__Set problem__. Find every row below that contains the string "Task" and copy each of those rows in full.

__Given data__.
·····
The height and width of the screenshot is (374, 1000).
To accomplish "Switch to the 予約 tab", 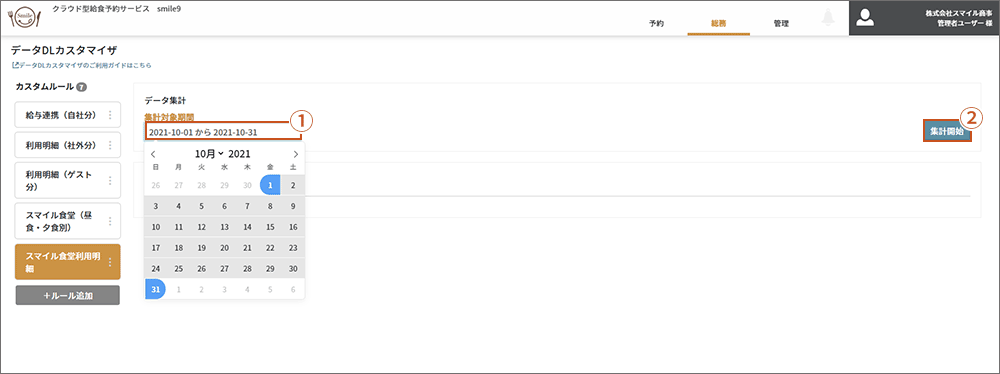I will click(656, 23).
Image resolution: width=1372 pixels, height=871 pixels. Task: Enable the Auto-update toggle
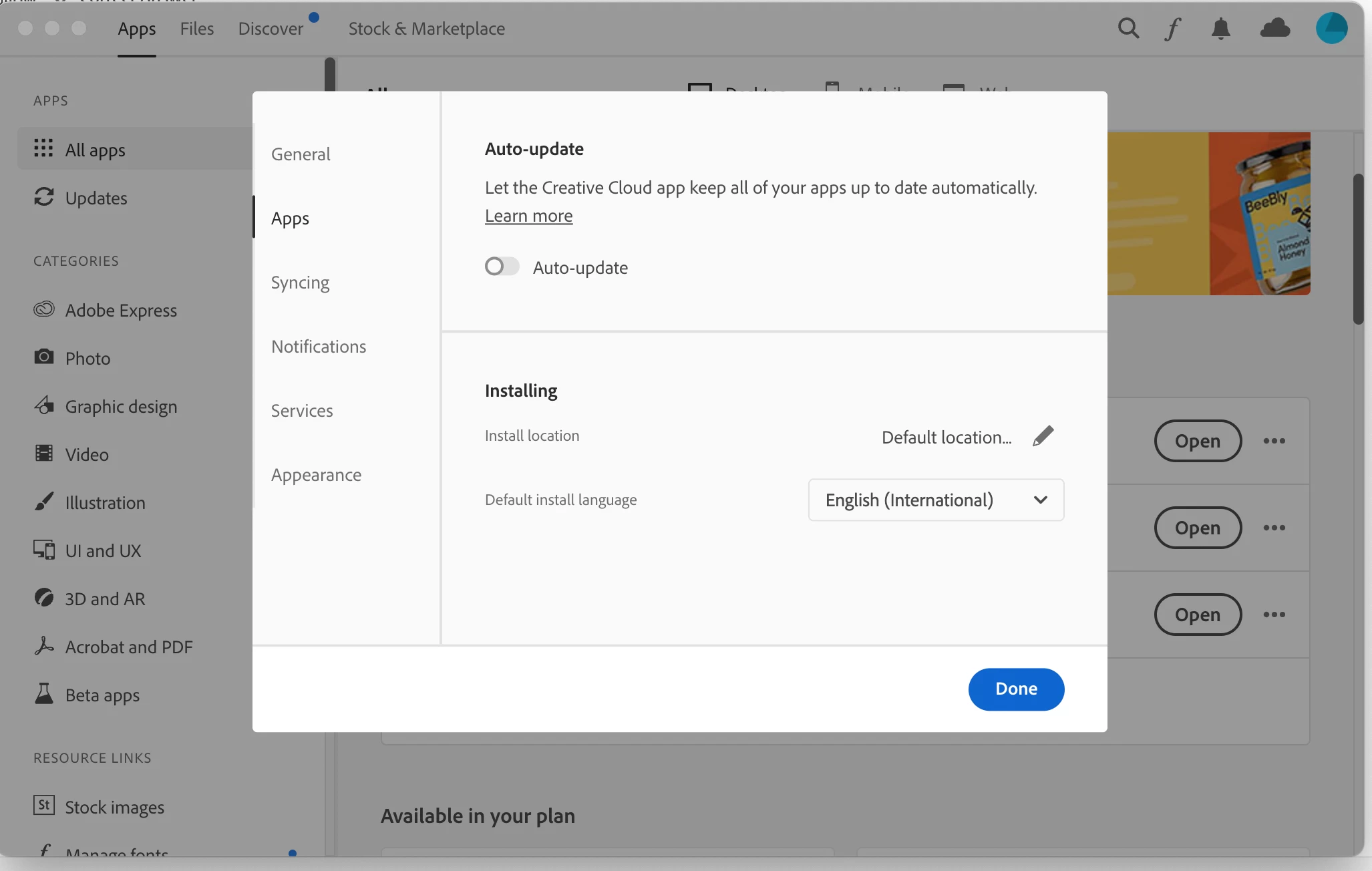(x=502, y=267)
·····
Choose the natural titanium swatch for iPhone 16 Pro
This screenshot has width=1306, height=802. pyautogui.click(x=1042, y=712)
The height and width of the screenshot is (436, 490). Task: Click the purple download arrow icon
·····
__Finished answer__.
Image resolution: width=1372 pixels, height=871 pixels. Task: Enable the Auto-update toggle
The height and width of the screenshot is (436, 490). Task: Click the purple download arrow icon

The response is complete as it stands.